The workflow fixes are straightforward and correct. The only noteworthy gap is that docs/DEVELOPMENT.md describes the Lint job as enforcing "ESLint and style rules", implying Prettier is checked, when in fact npm run format:check is never invoked in CI. This means formatted-code enforcement relies entirely on lint-staged hooks, which are bypassable, and contributors reading the docs may have a false expectation about what CI catches.
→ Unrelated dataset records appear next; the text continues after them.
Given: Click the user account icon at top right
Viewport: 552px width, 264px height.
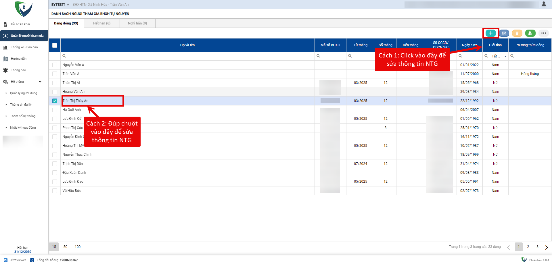Looking at the screenshot, I should (x=544, y=4).
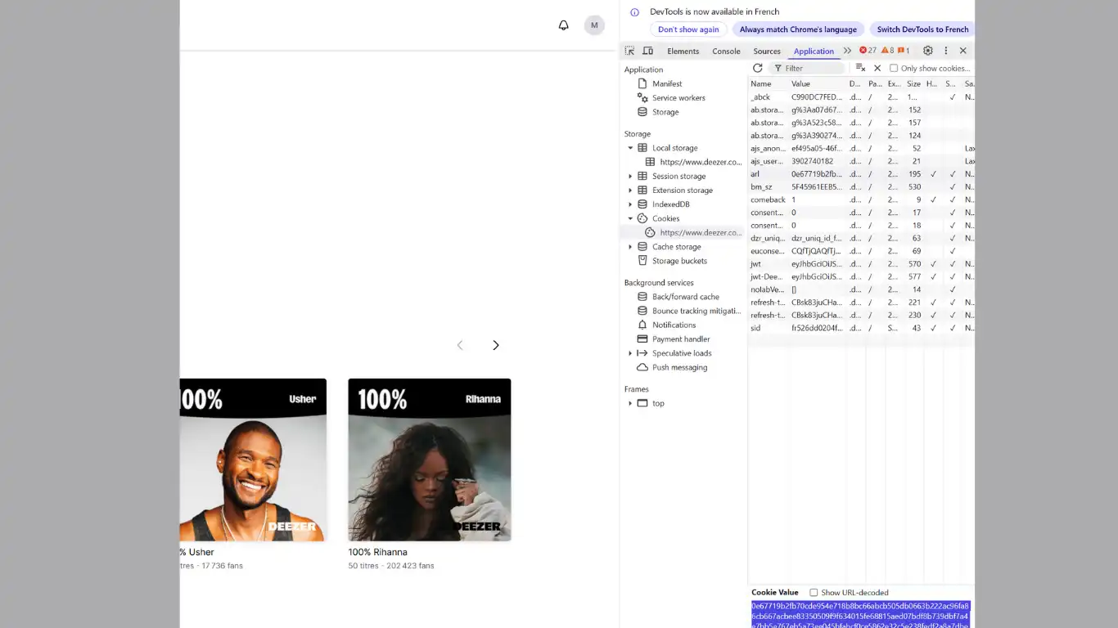
Task: Clear all cookies icon
Action: 860,68
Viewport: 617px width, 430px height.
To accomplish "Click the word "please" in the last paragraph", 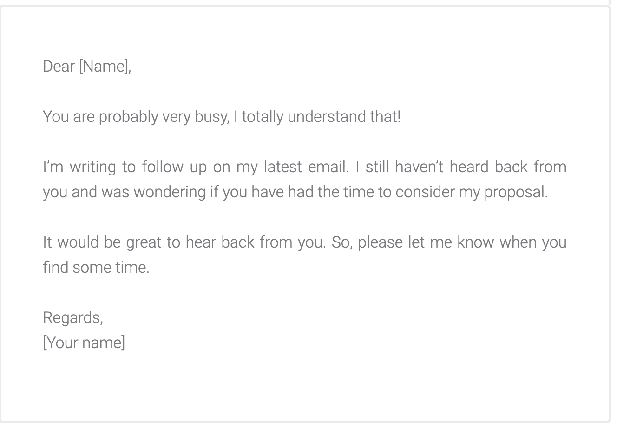I will tap(380, 242).
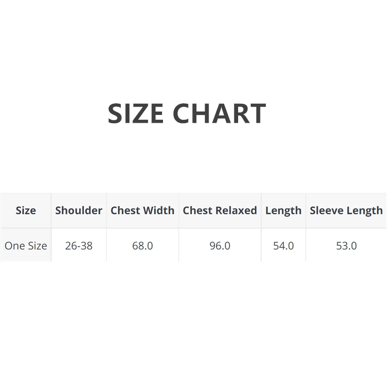Click the 26-38 shoulder value
The image size is (388, 388).
click(x=79, y=246)
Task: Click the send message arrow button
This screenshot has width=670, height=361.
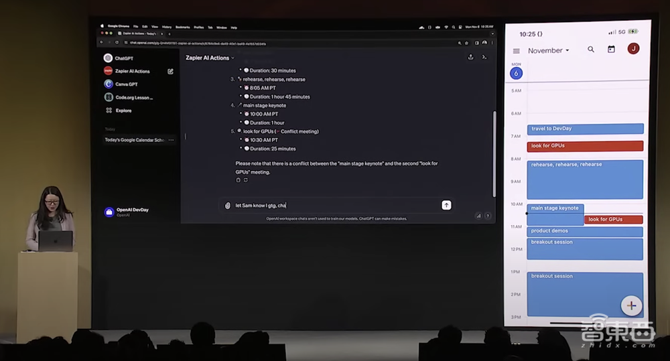Action: 446,205
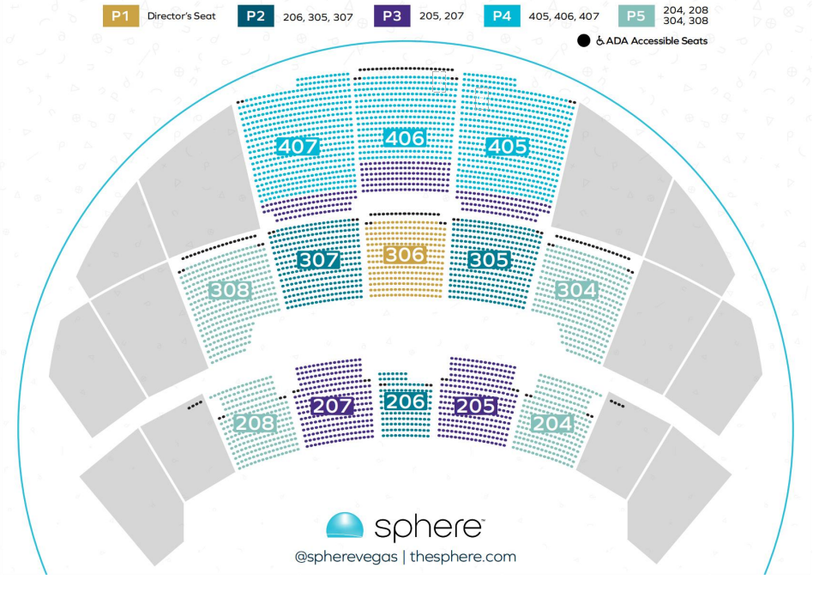825x598 pixels.
Task: Open @spherevegas social handle
Action: point(346,558)
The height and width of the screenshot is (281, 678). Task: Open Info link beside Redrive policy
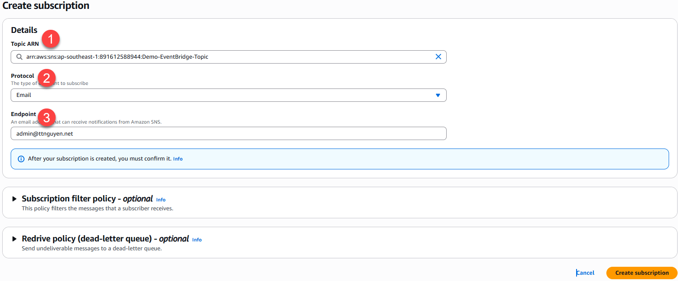click(197, 240)
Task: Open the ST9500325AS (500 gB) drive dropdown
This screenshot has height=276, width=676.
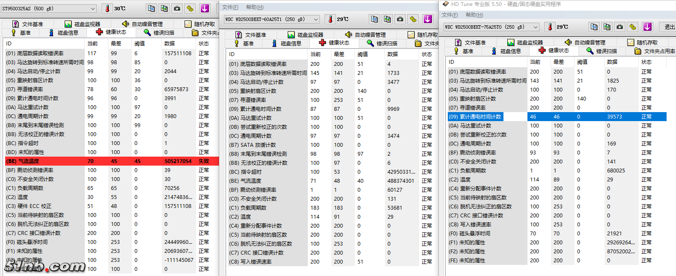Action: (92, 9)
The wording in docs/DEVELOPMENT.md (line 170) overstates what the Lint job enforces — worth a second look to either add format:check to the job or correct the description.

Important Files Changed

Filename	Overview
.github/workflows/ci.yml	Duplicate permissions key removed, Super-Linter removed, all steps named, setup-node pinned to a commit hash, and npx tsc --noEmit replaced with npm run typecheck — YAML is now syntactically valid and deterministic
docs/DEVELOPMENT.md	Added CI jobs section documenting four jobs and their roles; two inline npx tsc --noEmit commands updated to npm run typecheck — minor inaccuracy: the Lint job description says "ESLint and style rules" but Prettier format-check is not run in CI

Flowchart

%%{init: {'theme': 'neutral'}}%%
flowchart TD
    trigger([Push / PR to main]) --> lint[Lint & Style Check\nnpm run lint]
    trigger --> typecheck[TypeScript Type Check\nnpm run typecheck]
    trigger --> test[Unit Tests\nnpm run test:run]
    lint --> build
    typecheck --> build
    test --> build
    build[Production Build\nnpm run build]
    build --> done([CI Complete])

Loading

_{Reviews (1): Last reviewed commit: "ci: pin setup-node and use typecheck scr..." | Re-trigger Greptile}

[greptile-apps]

The description says "ESLint and style rules", implying Prettier formatting is enforced here. In practice the lint job only runs npm run lint (ESLint); npm run format:check is never called in CI. A PR from a fork or a direct push that skips lint-staged will pass CI even if the code is unformatted. Either add format:check to the job or tighten the wording so it doesn't suggest Prettier is checked.

Suggested change

	- **Lint & Style Check**: Runs `npm run lint` to enforce ESLint and style rules.
	- **Lint & Style Check**: Runs `npm run lint` to enforce ESLint rules.